Relembranças

Dizem que ano morto vida nova começa.

Assim tem sido há anos e anos.

Termina um. Recomeça outro. Esperanças renovadas de uma vida melhor.

Da mesma forma que durante a nossa existência pessoas deixam de viver outras ocupam seu lugar. Não fosse assim o que seria do planeta? Um amontoado de gente. Um tropeçando no outro. Gente se acotovelando nas ruas. Escasseariam os alimentos. Tantas bocas famintas sentindo na pele o desprazer de não ter como se alimentar.

Estamos no acender das luzes de um ano novo. Ontem foi celebrado o primeiro dia de um novo ano.

Já hoje recomeçamos a trabalhar. Janeiro é tempo de recomeço.

Pra muitos dois mil e dezoito não foi um ano fácil. A crise mostrou os dentes raivosos. A corrupção foi assaz comentada por todas as partes. De norte a sul, de leste a oeste, não se falou noutra coisa. Malas de dinheiro, políticos recebendo propinas, muitos foram presos. Tomara eles todos fiquem um bom tempo privados da liberdade. Que é o bem maior que conhecemos.

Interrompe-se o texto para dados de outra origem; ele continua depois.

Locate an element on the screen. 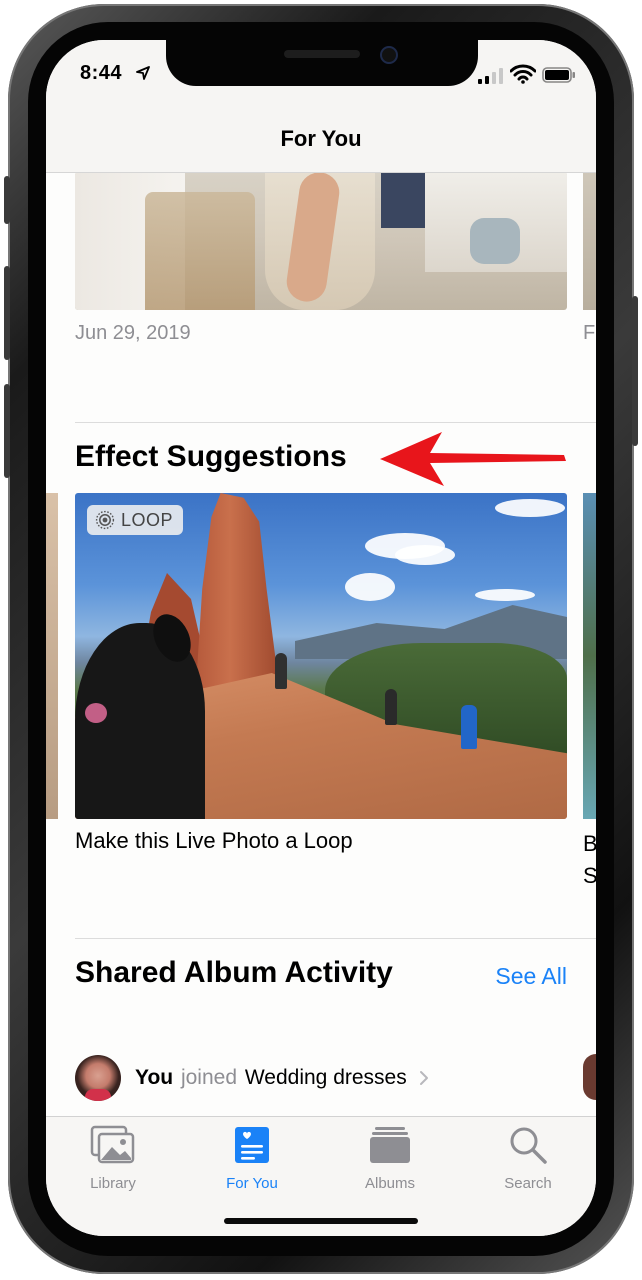  tab-label: Library is located at coordinates (113, 1184).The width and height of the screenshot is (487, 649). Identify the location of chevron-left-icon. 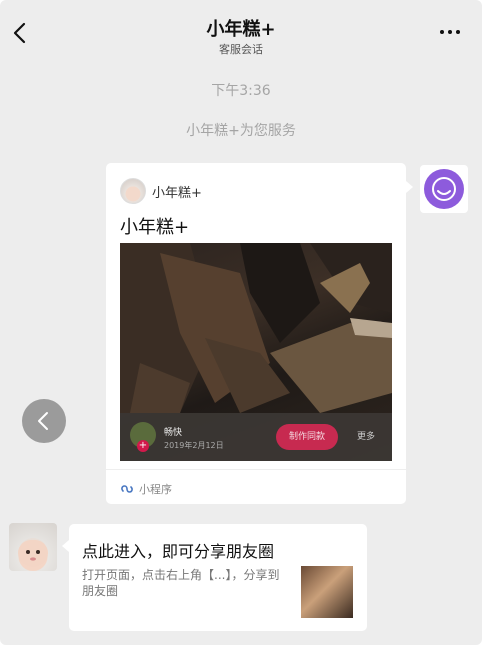
(43, 421).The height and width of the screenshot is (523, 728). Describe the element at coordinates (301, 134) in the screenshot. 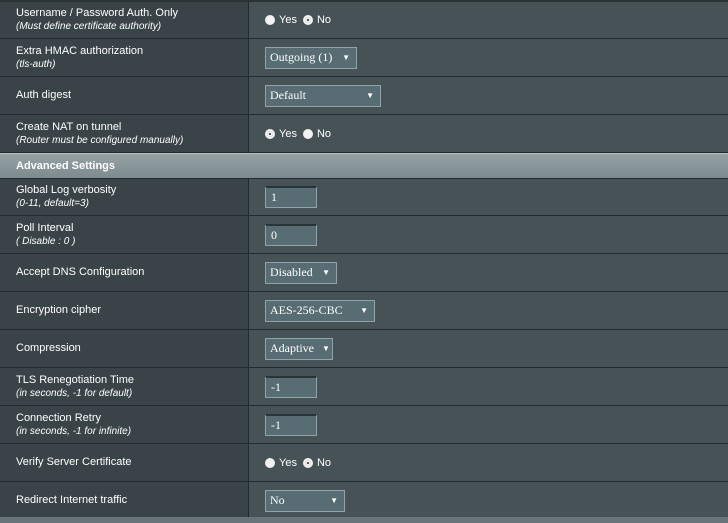

I see `nat-radio-group: Yes No` at that location.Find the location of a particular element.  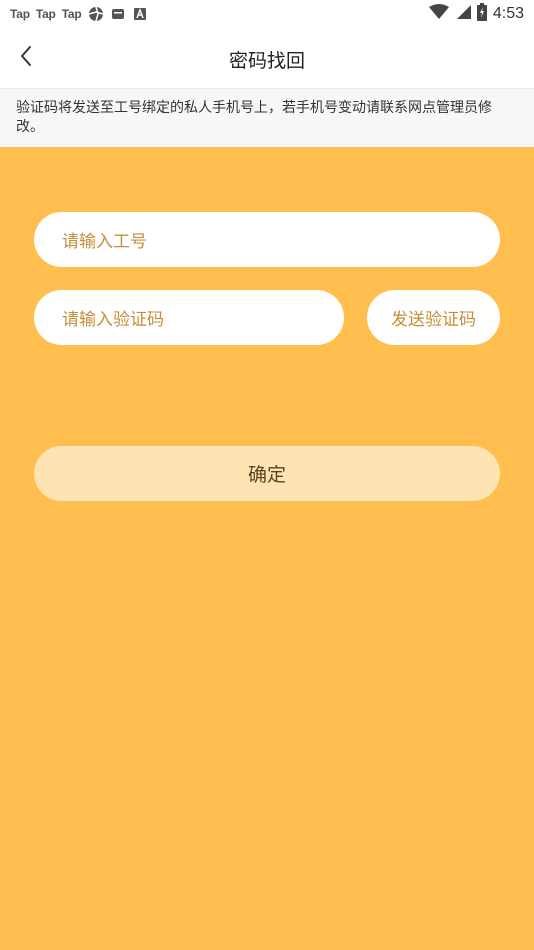

send-code-button: 发送验证码 is located at coordinates (434, 318).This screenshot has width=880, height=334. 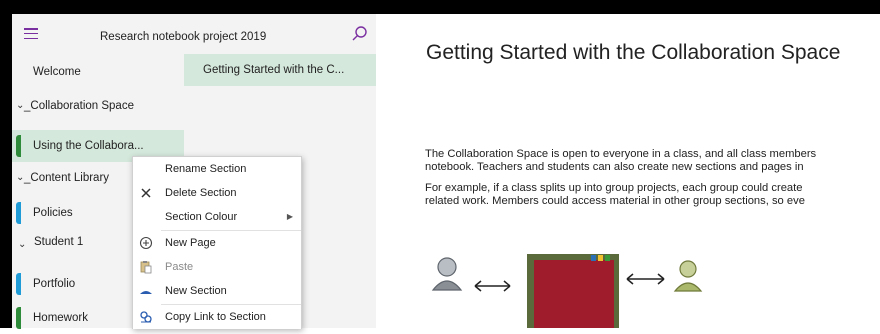 I want to click on menu-item-new-section: New Section, so click(x=217, y=291).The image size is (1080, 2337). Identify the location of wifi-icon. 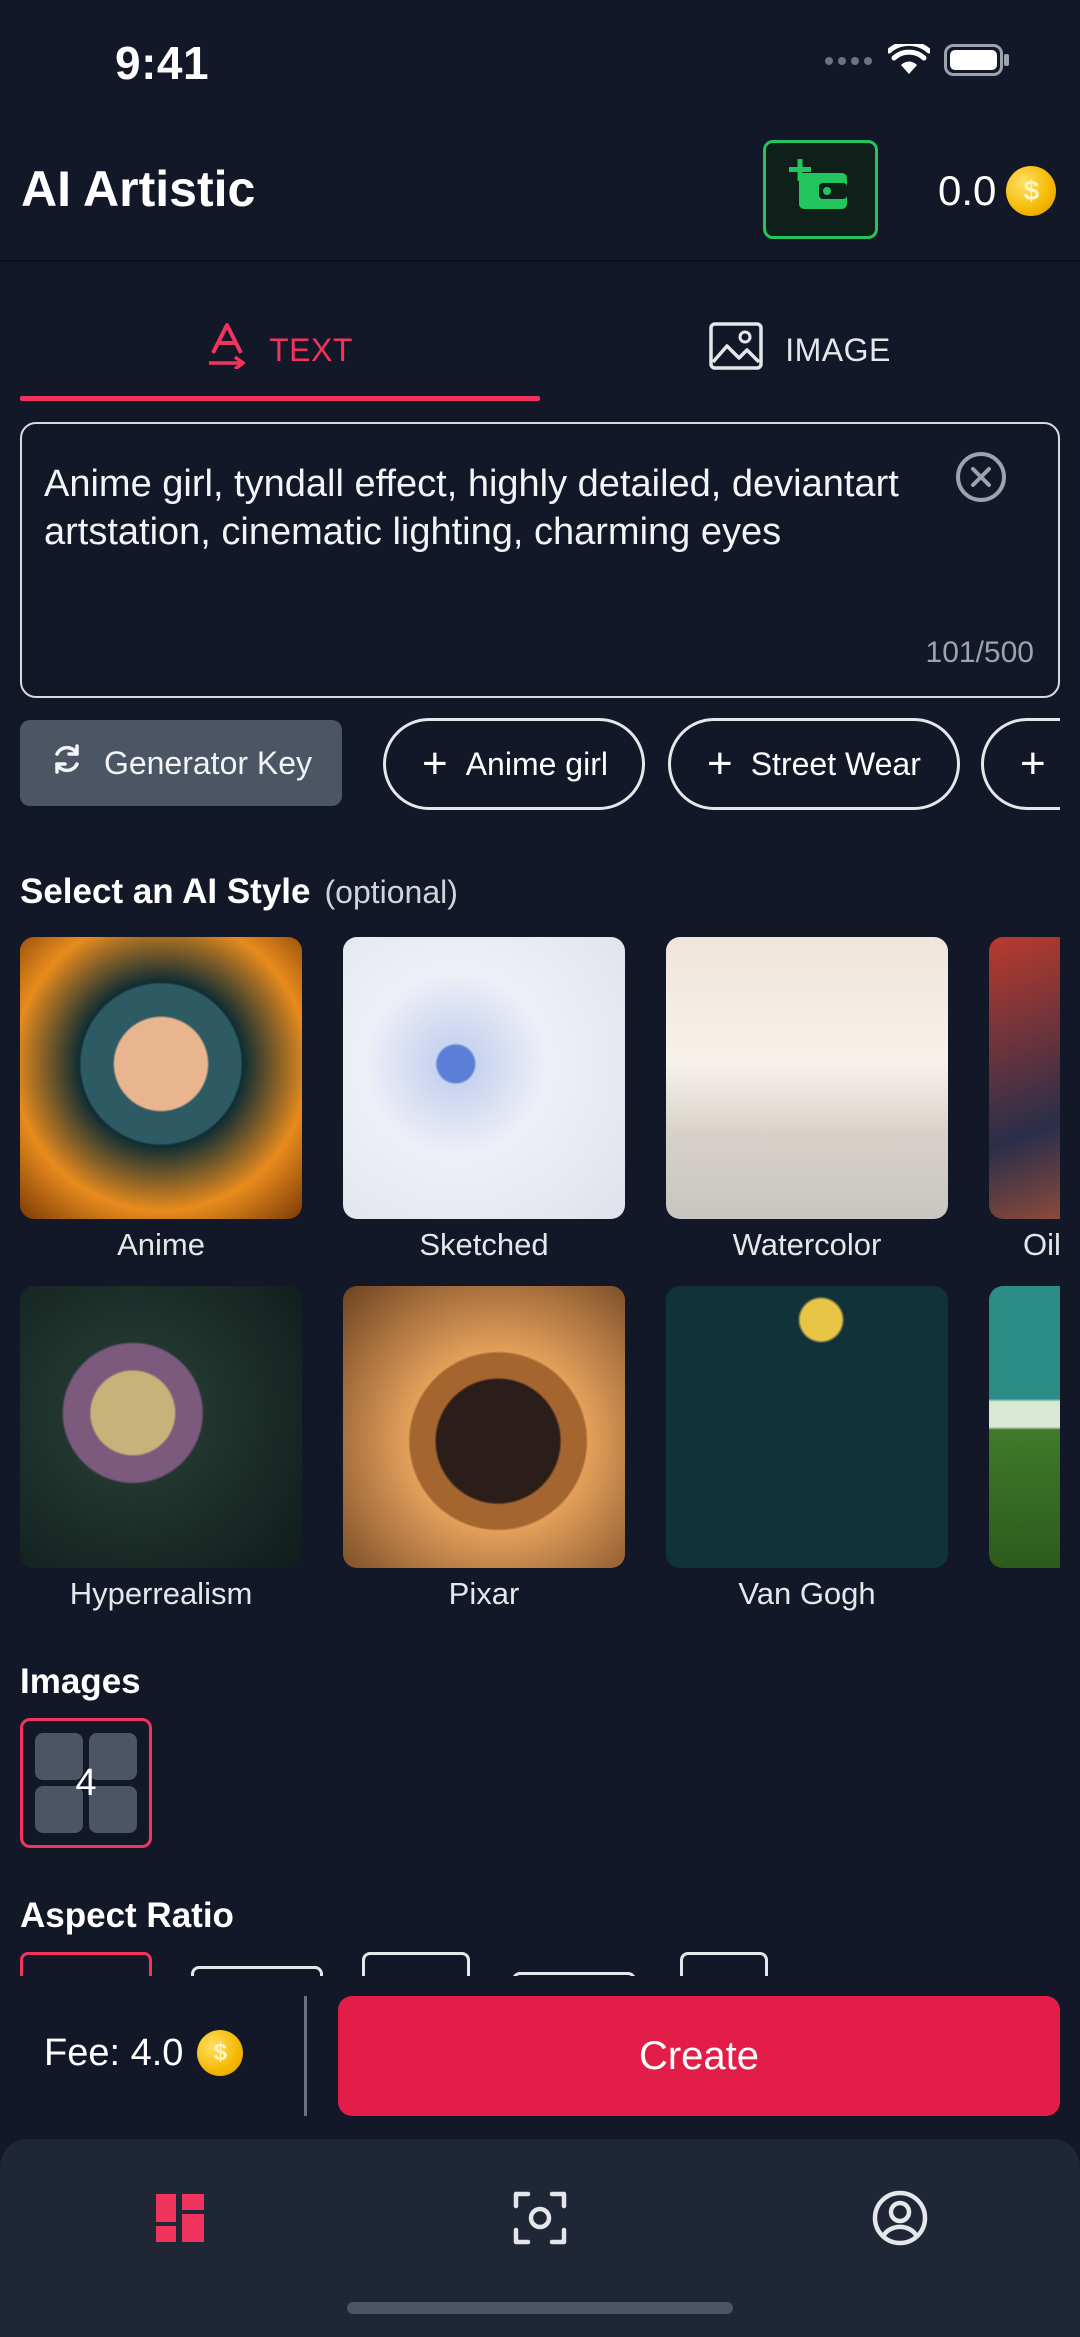
(909, 60).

Em boa hora um ano novo começa. Com ele novas esperanças se acendem. E que o nosso povo, estoico e resignado, consiga achar seu lugar ao sol. Esse mesmo sol que hoje incendeia o segundo dia do ano. Com sua luz amarela da cor do ouro.

Desde que me entendo por gente tenho apagado lembranças. As melhores as tenho guardado aqui dentro. Já outras, aquelas que me causam tristeza, acho melhor deletá-las dos meus pensamentos.

Ainda menino me lembro do quanto meus pais foram importantes para o meu crescimento.

Fato notório, dispensa maiores comentários, sem eles não existiria. Não teria a oportunidade de me tornar adulto. Nem ao menos a chance maravilhosa e única de poder ter entre os braços meus netos.

Estas lembranças de quando eles nasceram jamais gostaria de apagar. Ao revés. E sim perpetuá-las eternamente enquanto me derem a chance de viver.

Entretanto, para quebrar o encanto, outras recordações faço questão de apagar. Quando meus pais adoeceram . E terminaram seus dias em meus braços. Impotentes de tê-los junto a mim por mais tempo.

Por outro lado, na intenção de não apagar lembranças, com que felicidade vi meus três netos nascerem. Primeiro foi o Theo. A seguir Gael. Em menos de uma semana tenho junto mim, aqui pertinho, o mais jovenzinho, o Dom.

Quantas lembranças felizes me passaram pela memória.

Caso fosse nomeá-las todas a lista seria enorme.

A festa de quinze anos da minha filha. A mãe do Theo e do pequenino Dom.

Ainda me lembro daquele pequeno livro que foi distribuído aos convidados. Era uma coletânea de versos- de nome “Indefinições”.

Um daqueles poemas dizia assim: “ que pressa é essa? Que sede é essa? É dor a beça. Que saudade é essa? De você… de mim… enfim sós”…

Quando meu filho se estabeleceu como profissional das leis foi outra data inesquecível. Hoje ele cuida do primeiro filho. Que lindo menino é o Gael.

Quando minha Bárbara graduou-se em jornalismo com que alegria a este evento compareci. Pensei, cá comigo, que minha pequena jornalista iria trilhar esta linda carreira. Mas ela preferiu ser mãe. Mas de vez em quando ela ainda escreve. Com maestria. Talvez seguindo os passos do pai.

Ainda me lembro da minha infância. Foi naquele colégio de uniforme verde de branco que passei os melhores anos de minha vida. Estas lembranças não apagarei jamais.

Quando aqui cheguei, vindo da Espanha, para começar vida nova, que boas lembranças daqueles anos ainda trago dentro de mim.

Foi naquele hospital, perto de onde tenho o consultório, que ensaiei meus primeiros passos na medicina. Confesso que não foram fáceis os primeiros anos. Me desdobrava entre os três hospitais. Quantas noites insones passei. Quantas cirurgias. Quantos sucessos. Quantos pacientes curados. Quantos deixaram o hospital agradecidos pelo tratamento recebido. E quantas vezes a morte encarei.

Não sei por quantos anos mais continuarei a apagar lembranças. A maior parte delas não desejo olvidá-las. Para isso conto com minha memória. Que ela continue afiada como o fio da navalha. Para que ainda consiga enumerar todas elas. Até que a morte me venha buscar.